No end in sight for Madagascar crisis
11 Sep 2009 10:11 | Richard Lough
Political turmoil in Madagascar is likely to rock the island for months to come, stunting investment, prolonging an aid freeze and driving economic growth into negative territory.
A broad-based solution to the nine-month long crisis looks increasingly unlikely in the near future after President Andry Rajoelina unilaterally named a unity government this week that is meant to steer the country to fresh elections, but which was immediately rejected by the opposition.
Lydie Boka, Madagascar expert at the risk consultancy Strategie, said a power-sharing deal agreed last month in Maputo, the Mozambique capital, was not necessarily dead. But she said the balance of power was in Rajoelina's favour, and he appeared to be in no hurry to negotiate.
"It's not a question of Maputo failing. It is just part of a long bargaining process," Boka told Reuters.
"Rajoelina doesn't need to give too much too quickly with the army behind him. They will just offer token gestures."
Southern African nations have joined Madagascar's opposition in refusing to recognise the 35-year-old former DJ's transitional authority.
On Thursday, the African Union's Peace and Security Council condemned the appointments and said it might impose sanctions on Rajoelina's team and its supporters.
It did not say what sanctions it was considering.
The former mayor of Antananarivo spearheaded weeks of violent street protests before toppling former leader Marc Ravalomanana in a coup last March with the help of dissidents in the military.
How quickly Africa's youngest incumbent will offer sweeteners to the opposition -- who are united more through convenience than any convergence of ideology -- will depend on Madagascar's finances.
What will donors do?
More than 70% of the country's budget is donor funded. Several major donors including the International Monetary Fund (IMF), the United States and European Union have frozen aid worth hundreds of millions of dollars.
"Rajoelina is banking on donors returning, so he knows he has to comply eventually with the international community," Boka said.

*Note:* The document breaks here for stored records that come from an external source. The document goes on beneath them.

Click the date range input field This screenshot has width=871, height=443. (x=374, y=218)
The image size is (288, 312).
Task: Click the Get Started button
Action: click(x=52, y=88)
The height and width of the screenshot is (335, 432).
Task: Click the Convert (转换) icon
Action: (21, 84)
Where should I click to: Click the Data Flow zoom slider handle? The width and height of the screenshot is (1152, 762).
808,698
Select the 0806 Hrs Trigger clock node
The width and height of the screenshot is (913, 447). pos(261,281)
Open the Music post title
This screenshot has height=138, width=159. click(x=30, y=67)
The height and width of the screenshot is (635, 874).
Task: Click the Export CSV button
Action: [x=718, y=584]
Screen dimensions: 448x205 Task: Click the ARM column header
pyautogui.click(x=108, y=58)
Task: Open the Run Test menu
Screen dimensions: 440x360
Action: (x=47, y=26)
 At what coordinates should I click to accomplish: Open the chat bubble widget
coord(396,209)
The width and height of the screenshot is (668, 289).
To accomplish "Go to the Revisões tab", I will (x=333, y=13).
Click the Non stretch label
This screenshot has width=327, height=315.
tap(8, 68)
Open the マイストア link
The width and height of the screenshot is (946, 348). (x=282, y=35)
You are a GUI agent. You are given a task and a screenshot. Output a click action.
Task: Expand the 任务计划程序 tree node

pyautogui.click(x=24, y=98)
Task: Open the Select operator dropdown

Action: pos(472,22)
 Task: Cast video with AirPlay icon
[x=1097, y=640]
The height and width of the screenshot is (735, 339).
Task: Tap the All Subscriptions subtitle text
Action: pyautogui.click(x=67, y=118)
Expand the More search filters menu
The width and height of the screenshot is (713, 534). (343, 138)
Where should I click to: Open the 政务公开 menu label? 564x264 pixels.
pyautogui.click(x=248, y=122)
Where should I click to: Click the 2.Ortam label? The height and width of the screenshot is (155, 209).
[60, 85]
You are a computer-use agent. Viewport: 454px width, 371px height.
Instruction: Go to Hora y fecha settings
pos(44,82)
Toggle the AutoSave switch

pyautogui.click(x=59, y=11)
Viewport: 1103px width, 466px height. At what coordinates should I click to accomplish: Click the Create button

Others believe the boyish-faced leader, who has limited political experience, will simply hope to limp through to the next presidential election, which is scheduled for the end of next year under the terms of the Maputo deal.
"Rajoelina will be thinking he's just got to get through the next 14 months, hold elections and count on the international community coming back," said one diplomatic source.
Whether he has to contend with the popular anger he galvanised towards Ravalomanana will hinge on the opposition's ability to present a united front, and the economic outlook.
Analysts say there is a sense of deflation and frustration in the opposition, which had believed that a deal was within reach and now seems to have limited space to manoeuvre.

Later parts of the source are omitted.